Not so long ago, otherwise highly civilised people had attitudes that now horrify us. In 1915, Virginia Woolf described a walk on which she met «a long line of imbeciles». She wrote that «everyone in that long line was a miserable ineffective shuffling idiotic creature, with no forehead or no chin & and an imbecile grin, or a wild, suspicious stare. It was perfectly horrible. They should certainly be killed.» By turning this thought into reality, the Nazis have made such ugly attitudes now impossible to express and, one hopes, to have. But their stark expression then raises the question as to whether some milder version lingers on today.

Should people be able to use the screening programmes to decide whether or not to have a child with a disability? On this question, many will feel the pull of the values on both sides.

People sometimes postpone having children until they are better able to provide for them or until they have somewhere more child-friendly to live. It does not seem wrong in these ways to choose to have a child you hope will have the best chance of a good life. Is choosing to have a child without a disability so different? Disability rights campaigners correctly point out that many of the disadvantages of having a disability are partly caused by poor social provision or by prejudice. And we all know that many people with disabilities have very good lives and that many able-bodied people do not. But, granting all this, a child with a disability still seems likely to start with a disadvantage, even if it is one that many manage triumphantly to overcome. It does not seem wrong for parents to say that they hope any child of theirs will have as few disadvantages as possible.

But there is also the pull in the other direction of not wanting to send signals that will make things worse for people now living with disabilities. The conflict goes deep. We want parents to be free to decide to have a child without disability, and we want to avoid damaging the self-esteem of people already disadvantaged.

Those of us who believe parents should be free to take these decisions should try to reduce the human cost of these choices. We need to send a clear signal that we do not have the ugly attitudes to disability; to show that what we care about is our children having as good a chance in life as possible, that we are not shrinking from people with disabilities.

We can show this in two ways. One is to support all moves to reduce both the functional disadvantages and the stigma of disabilities. The other is to point out the link with other medical programmes. We want children to be born without HIV, not because we lack respect for people with HIV and want to rid the world of them, but because of what the condition does to people. Modern medicine is not an insult to the sick, but a sign of the platitude that illness impairs people’s lives. The screening programmes will harm the self-esteem of people with disabilities only if they seem to express ugly attitudes of the kind Virginia Woolf had. What screening programmes are taken to express is partly a matter of communication. If we do not have the ugly attitudes, clear communication should reduce or eliminate the risk to people’s sense of having equality of respect.

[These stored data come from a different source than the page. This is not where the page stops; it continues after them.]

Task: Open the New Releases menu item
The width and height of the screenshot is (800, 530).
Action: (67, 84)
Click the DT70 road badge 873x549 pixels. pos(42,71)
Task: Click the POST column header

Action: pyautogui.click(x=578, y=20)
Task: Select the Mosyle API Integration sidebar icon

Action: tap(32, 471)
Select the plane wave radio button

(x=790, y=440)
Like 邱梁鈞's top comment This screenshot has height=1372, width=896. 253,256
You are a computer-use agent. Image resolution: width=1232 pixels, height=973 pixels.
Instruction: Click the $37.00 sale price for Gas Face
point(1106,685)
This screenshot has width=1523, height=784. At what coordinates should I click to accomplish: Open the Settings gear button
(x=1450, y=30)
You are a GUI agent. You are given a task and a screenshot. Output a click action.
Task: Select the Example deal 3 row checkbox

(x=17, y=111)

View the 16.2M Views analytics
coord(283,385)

Some concern about genetic choices is about a slide towards «designer babies». Of course we cannot just design babies by choosing their genes. Many of the human characteristics that matter most are not the product of genes alone but of a complex interaction between genes and many other factors including the environment before and after birth. But since genes often make some contribution, potential parents sometimes may want to make genetic choices for non-medical reasons.

This is why many want to draw the line at the medical boundary. But if the reason for making the medical, genetic choices is concern for our children having the best opportunity to have good lives, it may be hard to draw the line here. Sometimes non-medical changes may improve the chance of a good life as much as medical ones. There may be huge drawbacks to allowing non-medical choices, including problems of inequalities and genetic competitiveness. But to avoid them we may need better thinking than mere reliance on the medical boundary.